For the record, I am now neutral on the US dollar as the US dollar index came close to hitting my target.

Escalating Inflationary Pressures

Currency Intervention Won’t Halt the U.S. Dollar’s Nosedive

Tuesday, July 1st, 2008
By Peter D. Schiff

Last week the U.S. Federal Reserve moved one step closer to acknowledging reality.

Unfortunately, it didn’t let that admission move it from a policy course firmly guided by fantasy – meaning the central bank opted to stand pat on interest rates, despite the clear escalation of inflationary pressures. …

Deflationary pressures have never been greater in the US, UK, EU, Canada, Australia, and other countries. Collapsing debt bubbles, rising foreclosures, rising defaults, and rising unemployment are deflationary forces. And those forces are global, not just in the US.

Yes, the US is going to print but so is everyone else. In isolation, what looks awful for the US, does not look so awful in relation to what every other country is doing.

This should be a good backdrop for gold and that is another point on which I agree with Schiff. Intermediate term, we could both be wrong.

And while there will be printing under Obama (by the Fed), at least that printing is likely to go for something. Money spent on infrastructure is far more dollar friendly than money used to blow up Iraq. There is also a chance that Democrats and Obama slash military spending, and if they do, it will be a dollar friendly thing.

I am not here to defend spending programs for the simply reason I do not agree with them. I happen to agree with Schiff. My disagreement is what the net result will be. Japan spent like mad and the Yen still rose. If the rest of the world spends like the US does, it is certainly possible the dollar keeps rising as well. What’s arguably more likely is that the dollar stabilizes within a broad range.

One thing that is for certain is that nearly everyone, especially Schiff, failed to see the deflation we are now in. And rest assured it is deflation that central bankers across the globe are fighting.

Schiff needs to get off his anti-Obama, anti-dollar mindset and take a look at the global economy and problems elsewhere, especially in China, the UK, and the Eurozone. That video proves he is not capable of doing so. It equally proves he does not fully understand the deflationary forces of Peak Credit and the global debt unwind that are happening. For a previous debate with Schiff please see Not Your Father’s Deflation: Rebuttal and Peter Schiff Replies to Deflation Rebuttal.

Looking ahead, it is quite possible that if all pegs were removed and the Renmimbi allowed to freely float, that the Renmimbi, not the US dollar would crash. Certainly the pound could crash (I think that is likely), and the EU might even break up.

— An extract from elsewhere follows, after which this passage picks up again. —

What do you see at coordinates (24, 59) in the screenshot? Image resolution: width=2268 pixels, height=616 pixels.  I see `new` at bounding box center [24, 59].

The tremendous irony is that I happen to agree with much what he said in the video. I certainly am not bullish on US equities, nor am I in favor of the programs that are likely to come out of Congress. However, when it comes to global conclusions and the US dollar, I think it’s a case of Hugely Right, Enormously Wrong, at least over the intermediate timeframe. After the debt bubble unwinds, then and only then will inflation become the primary threat.